December 4, 2017 3:25 AM
Terry Etam

A man must stand on the side of a mountain a very long time with his mouth open before a roast duck flies into it – Chinese (I think) proverb

One fine summer day when I was a kid there was a power outage that impacted a sizeable chunk of the eastern parkland region of my home province. A cat had gotten into one of the larger central power substations, whereupon it apparently completed a circuit of some kind and used up all its nine lives in a brief but no doubt spectacular blaze of glory. Several thousand square miles of agricultural and small-town life spent the rest of the day without power.

That cat did teach me a valuable lesson. Outages like that were reminders that the vast power grid is, in some senses, surprisingly fragile. That one well-placed cat could shut off power to a thousand farms and towns for a day provided a powerful lesson in not taking these things for granted.

These days though our affluence allows us to take a lot of things for granted. The world is at our fingertips, as long as we can access Amazon or some similar lifeline. We just lie there on the couch and order stuff. A few finger taps, less effort than it takes to make a sandwich, and the box of delight lands on our doorstep before we know it. Bad experiences are when the package takes a few days longer than we thought.

Few people give any thought to what makes this all possible. We have moved far beyond worrying about whether we will have electricity; we just assume it will always be there, like the whole supply chain. We don’t think at all about the endless distribution systems and infrastructure that makes it all work.

*Data listing*
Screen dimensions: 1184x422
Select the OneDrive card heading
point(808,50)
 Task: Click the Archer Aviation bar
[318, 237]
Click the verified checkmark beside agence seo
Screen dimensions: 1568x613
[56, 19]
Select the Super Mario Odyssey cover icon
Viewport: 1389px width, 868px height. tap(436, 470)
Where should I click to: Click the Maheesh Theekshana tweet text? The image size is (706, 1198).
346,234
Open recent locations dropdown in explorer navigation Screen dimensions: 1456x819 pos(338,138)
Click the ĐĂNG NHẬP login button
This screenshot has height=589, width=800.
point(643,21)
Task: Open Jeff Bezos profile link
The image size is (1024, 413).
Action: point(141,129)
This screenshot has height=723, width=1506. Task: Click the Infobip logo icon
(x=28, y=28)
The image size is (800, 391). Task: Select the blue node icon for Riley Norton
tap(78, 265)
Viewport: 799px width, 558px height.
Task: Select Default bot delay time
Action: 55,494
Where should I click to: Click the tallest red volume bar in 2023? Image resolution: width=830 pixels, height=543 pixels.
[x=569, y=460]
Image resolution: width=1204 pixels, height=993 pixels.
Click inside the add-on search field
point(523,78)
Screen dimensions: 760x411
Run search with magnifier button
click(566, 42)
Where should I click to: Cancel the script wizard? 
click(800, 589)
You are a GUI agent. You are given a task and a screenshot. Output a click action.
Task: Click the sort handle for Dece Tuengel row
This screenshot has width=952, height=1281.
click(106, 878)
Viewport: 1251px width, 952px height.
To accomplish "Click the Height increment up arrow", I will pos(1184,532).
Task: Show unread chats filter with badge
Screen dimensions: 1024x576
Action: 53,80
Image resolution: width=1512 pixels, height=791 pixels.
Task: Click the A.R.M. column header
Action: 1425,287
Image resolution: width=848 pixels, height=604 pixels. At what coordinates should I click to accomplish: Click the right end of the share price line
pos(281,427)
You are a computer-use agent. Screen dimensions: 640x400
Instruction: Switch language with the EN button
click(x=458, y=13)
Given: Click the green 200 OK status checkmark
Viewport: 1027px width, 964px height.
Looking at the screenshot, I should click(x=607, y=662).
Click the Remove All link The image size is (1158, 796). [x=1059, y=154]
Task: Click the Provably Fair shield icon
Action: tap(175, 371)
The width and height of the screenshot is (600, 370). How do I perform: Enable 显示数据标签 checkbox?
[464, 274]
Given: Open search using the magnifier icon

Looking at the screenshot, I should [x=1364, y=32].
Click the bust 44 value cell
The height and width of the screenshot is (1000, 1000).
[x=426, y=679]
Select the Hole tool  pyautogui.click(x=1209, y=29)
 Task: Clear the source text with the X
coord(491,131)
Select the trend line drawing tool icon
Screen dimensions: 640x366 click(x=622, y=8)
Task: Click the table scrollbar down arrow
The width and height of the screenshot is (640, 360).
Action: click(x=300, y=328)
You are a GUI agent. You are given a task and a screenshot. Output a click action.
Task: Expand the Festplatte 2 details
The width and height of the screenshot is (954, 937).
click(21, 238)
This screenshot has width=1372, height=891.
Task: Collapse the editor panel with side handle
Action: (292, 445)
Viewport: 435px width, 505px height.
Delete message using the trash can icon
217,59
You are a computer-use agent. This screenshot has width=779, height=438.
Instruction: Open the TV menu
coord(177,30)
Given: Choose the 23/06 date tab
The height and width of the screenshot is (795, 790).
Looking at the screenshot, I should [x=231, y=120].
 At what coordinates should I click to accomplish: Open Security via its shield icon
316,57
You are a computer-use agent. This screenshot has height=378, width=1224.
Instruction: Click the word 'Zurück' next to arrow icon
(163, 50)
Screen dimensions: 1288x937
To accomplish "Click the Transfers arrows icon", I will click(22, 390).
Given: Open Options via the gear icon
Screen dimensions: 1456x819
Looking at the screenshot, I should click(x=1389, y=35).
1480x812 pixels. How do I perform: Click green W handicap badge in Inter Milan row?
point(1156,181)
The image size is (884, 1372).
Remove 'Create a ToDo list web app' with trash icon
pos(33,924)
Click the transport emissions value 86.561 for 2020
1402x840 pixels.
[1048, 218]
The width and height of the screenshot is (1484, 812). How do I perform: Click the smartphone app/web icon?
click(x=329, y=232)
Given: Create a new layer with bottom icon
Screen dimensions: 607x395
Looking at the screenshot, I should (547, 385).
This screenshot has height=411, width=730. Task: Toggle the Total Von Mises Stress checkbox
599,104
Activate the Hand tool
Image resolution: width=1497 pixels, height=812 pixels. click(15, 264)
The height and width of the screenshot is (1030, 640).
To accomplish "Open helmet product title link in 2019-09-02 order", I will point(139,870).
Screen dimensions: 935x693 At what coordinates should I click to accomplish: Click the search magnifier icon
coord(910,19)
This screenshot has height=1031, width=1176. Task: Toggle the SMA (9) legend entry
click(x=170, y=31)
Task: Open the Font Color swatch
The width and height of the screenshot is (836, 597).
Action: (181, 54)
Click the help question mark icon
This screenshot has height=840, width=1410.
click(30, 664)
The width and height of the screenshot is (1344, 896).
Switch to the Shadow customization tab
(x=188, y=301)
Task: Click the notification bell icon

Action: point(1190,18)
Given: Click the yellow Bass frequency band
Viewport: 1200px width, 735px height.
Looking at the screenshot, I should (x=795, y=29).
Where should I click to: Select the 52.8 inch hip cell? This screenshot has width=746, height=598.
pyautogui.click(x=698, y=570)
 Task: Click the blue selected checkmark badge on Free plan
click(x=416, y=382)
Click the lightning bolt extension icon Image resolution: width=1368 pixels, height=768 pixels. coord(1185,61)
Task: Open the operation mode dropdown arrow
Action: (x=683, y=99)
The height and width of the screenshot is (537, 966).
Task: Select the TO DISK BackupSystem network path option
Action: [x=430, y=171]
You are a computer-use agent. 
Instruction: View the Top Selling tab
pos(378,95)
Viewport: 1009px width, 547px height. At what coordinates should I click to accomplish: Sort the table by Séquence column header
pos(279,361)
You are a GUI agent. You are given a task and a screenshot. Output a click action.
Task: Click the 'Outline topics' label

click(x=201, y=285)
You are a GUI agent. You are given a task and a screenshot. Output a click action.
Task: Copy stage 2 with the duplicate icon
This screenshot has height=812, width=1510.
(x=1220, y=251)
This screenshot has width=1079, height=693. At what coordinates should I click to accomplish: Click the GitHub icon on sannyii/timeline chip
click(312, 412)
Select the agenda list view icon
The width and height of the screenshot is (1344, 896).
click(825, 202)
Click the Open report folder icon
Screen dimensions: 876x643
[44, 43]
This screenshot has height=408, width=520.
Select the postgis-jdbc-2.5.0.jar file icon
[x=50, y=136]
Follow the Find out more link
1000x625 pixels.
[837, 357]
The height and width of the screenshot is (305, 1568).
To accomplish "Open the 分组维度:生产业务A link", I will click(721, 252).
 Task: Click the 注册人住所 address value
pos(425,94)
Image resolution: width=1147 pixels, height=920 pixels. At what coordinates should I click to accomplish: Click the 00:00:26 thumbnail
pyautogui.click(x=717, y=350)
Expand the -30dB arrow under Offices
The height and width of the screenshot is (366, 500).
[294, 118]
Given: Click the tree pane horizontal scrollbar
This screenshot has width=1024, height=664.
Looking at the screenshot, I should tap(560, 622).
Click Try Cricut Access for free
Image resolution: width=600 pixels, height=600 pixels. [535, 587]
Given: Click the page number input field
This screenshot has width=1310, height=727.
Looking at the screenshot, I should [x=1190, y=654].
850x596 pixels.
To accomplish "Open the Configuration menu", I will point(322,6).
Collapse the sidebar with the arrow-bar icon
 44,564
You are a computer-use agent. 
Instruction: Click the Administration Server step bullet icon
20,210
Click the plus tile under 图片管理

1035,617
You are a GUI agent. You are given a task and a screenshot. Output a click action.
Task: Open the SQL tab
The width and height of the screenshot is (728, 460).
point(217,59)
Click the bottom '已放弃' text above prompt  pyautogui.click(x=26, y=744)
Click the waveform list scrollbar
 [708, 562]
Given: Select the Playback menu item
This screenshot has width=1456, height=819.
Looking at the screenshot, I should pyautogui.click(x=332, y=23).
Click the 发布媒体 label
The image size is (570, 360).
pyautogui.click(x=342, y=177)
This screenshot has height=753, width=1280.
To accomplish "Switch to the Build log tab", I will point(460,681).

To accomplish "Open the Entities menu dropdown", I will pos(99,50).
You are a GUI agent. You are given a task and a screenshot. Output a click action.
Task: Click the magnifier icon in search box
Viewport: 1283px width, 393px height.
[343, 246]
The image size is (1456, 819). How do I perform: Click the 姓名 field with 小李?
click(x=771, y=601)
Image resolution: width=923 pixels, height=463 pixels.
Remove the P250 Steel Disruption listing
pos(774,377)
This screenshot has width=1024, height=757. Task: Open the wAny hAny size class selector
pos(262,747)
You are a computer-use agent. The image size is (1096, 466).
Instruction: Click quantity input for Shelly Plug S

*Problems to solve*
a – Reproduce the passage on taking infrastructure for granted between "These days though" and "than we thought.", inclusive, switching "couch" to "sofa".
b – In the passage on taking infrastructure for granted, what caused the summer power outage in the eastern parkland region?

*Results for each task*
a –
These days though our affluence allows us to take a lot of things for granted. The world is at our fingertips, as long as we can access Amazon or some similar lifeline. We just lie there on the sofa and order stuff. A few finger taps, less effort than it takes to make a sandwich, and the box of delight lands on our doorstep before we know it. Bad experiences are when the package takes a few days longer than we thought.

b – A cat got into one of the larger central power substations.